• **Required work**:
Copy everything from "Posted on 7/5/23" down to "realistically afford. ?" in the forum thread on choosing a college, and replace "Posted" with "Submitted" each time it appears.
--- Page excerpt Enclosed Below ---
Posted on 7/5/23 at 9:24 pm to Hogfan13
quote:
But I could've gotten into any school on the list
Ok bud
Posted on 7/6/23 at 12:51 am to Hogfan13
quote:
. I just went in state where I wanted to go and where I could realistically afford. ?
Broke and stupid
Posted on 7/6/23 at 7:19 pm to Hogfan13
quote:
I always find this a little bit overblown. I went to a school with a ~80% acceptance rate. But I could've gotten into any school on the list. Maaaaybe not Vanderbilt, but I think I could've done it. I just went in state where I wanted to go and where I could realistically afford.
And in some states the number of decent schools to population ratio is skewed. In Tennessee 4 year public institutions are decentralized to serve various population centers. 12 different institutions are part of the university of Tennessee system divided between East, Middle, and West TN with dozens of smaller feeder schools in each region. And that served the roughly 7 million residents of Tennessee. 29 tech schools, and 13 community colleges give TN 53 state accredited institutions of higher learning in the system. And that doesn’t include private or religious institutions.
--- End of Enclosed Page excerpt ---
--- Material shown Enclosed Below ---
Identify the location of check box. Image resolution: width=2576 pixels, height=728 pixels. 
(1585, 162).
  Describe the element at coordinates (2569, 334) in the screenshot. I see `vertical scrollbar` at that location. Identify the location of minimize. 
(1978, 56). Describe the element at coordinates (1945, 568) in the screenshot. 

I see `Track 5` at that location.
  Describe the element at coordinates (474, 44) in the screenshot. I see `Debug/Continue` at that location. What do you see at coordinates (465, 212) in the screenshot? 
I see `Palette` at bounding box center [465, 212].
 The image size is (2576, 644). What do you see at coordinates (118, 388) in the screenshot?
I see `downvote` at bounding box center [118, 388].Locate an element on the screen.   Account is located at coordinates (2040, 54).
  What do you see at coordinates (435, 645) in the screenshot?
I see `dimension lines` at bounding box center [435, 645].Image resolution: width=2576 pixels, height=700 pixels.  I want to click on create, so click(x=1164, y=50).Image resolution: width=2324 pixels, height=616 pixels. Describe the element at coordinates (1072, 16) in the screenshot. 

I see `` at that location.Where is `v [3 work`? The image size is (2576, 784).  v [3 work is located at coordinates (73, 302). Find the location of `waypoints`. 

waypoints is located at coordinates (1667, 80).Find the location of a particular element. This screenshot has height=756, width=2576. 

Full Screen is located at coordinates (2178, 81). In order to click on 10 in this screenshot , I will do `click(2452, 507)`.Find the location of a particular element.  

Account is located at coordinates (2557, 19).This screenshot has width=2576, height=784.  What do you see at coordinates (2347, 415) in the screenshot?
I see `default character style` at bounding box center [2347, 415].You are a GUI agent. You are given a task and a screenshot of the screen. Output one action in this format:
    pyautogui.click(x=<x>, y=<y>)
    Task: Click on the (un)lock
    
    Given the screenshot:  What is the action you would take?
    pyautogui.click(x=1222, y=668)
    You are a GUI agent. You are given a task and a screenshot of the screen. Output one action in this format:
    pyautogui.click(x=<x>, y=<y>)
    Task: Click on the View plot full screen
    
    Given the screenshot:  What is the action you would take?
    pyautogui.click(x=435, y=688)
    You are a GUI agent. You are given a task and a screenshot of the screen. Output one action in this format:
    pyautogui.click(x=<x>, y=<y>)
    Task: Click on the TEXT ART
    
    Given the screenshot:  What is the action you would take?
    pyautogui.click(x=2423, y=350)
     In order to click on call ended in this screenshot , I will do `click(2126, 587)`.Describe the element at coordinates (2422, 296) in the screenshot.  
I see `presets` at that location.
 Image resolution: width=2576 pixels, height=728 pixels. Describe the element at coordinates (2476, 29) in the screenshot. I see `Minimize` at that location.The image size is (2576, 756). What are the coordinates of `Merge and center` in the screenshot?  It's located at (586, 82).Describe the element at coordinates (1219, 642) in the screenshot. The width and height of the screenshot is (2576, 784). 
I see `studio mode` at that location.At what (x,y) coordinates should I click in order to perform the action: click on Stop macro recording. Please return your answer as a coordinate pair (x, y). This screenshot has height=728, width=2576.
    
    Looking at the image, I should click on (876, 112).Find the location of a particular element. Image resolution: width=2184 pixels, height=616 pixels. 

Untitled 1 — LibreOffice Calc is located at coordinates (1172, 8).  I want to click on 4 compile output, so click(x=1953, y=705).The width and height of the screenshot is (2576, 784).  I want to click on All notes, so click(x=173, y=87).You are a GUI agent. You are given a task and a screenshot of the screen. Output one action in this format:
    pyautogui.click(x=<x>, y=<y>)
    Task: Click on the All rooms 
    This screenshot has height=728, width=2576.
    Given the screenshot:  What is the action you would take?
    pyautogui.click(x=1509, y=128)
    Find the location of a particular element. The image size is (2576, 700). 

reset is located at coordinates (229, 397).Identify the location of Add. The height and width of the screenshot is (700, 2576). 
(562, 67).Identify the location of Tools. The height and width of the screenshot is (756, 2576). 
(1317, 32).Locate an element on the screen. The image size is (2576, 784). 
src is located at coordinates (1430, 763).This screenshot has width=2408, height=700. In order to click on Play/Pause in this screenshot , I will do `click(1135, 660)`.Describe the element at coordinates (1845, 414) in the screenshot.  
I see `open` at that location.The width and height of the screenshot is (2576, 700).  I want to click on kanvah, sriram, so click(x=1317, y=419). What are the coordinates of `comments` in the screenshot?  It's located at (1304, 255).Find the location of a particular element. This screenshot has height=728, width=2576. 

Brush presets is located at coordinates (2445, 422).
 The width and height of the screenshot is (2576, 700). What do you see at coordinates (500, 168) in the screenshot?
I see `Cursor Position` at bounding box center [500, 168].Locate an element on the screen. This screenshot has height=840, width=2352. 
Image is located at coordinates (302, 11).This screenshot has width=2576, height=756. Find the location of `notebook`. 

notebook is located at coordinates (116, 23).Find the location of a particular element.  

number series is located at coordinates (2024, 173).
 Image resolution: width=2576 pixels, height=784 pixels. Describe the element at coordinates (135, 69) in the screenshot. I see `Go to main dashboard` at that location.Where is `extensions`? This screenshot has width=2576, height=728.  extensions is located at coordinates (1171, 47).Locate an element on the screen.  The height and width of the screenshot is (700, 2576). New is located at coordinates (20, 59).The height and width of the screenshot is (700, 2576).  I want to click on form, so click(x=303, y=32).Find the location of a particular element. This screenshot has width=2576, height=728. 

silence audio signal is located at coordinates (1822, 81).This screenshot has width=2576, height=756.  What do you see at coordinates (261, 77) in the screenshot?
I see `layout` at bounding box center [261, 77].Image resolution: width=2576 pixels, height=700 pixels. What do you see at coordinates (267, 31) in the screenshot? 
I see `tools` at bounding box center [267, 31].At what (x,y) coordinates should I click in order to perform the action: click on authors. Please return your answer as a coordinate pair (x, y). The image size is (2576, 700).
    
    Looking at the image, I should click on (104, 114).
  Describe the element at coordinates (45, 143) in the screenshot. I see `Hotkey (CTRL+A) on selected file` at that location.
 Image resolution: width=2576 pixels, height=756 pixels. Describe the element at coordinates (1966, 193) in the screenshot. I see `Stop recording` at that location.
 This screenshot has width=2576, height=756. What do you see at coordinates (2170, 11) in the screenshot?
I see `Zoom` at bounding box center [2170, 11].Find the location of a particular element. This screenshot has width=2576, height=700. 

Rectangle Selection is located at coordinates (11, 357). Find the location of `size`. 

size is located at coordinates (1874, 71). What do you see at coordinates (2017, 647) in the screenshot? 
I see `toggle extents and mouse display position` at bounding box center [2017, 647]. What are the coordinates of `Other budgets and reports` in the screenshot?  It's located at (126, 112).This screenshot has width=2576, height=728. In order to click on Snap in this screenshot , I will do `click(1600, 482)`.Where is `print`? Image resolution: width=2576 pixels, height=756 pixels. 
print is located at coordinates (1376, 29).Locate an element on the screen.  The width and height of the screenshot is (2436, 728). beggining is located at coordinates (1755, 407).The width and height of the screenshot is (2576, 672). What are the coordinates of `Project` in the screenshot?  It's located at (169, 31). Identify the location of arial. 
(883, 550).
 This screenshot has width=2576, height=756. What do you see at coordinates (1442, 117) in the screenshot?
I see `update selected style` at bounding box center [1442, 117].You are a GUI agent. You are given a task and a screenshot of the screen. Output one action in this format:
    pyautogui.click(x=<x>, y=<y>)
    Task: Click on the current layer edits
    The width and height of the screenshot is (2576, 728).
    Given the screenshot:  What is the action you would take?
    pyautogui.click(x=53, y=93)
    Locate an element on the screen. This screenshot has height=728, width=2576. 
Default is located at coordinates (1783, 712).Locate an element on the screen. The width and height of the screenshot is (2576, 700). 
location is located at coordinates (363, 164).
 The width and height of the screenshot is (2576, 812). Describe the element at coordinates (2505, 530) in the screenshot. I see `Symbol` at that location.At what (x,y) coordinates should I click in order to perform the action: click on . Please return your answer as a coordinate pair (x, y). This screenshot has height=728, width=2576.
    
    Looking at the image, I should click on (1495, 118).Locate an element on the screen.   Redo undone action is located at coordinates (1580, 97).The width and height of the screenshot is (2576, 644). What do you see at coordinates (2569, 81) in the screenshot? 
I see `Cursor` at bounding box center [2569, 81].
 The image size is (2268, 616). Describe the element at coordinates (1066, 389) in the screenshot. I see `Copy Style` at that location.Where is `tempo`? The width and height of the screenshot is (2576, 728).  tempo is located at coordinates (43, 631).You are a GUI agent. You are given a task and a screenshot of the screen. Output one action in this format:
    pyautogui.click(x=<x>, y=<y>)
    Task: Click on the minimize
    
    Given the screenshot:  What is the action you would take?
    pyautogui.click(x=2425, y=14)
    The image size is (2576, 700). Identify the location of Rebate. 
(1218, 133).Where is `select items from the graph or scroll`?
--- End of Enclosed Material shown ---
• **Expected answer**:
Submitted on 7/5/23 at 9:24 pm to Hogfan13
quote:
But I could've gotten into any school on the list
Ok bud
Submitted on 7/6/23 at 12:51 am to Hogfan13
quote:
. I just went in state where I wanted to go and where I could realistically afford. ?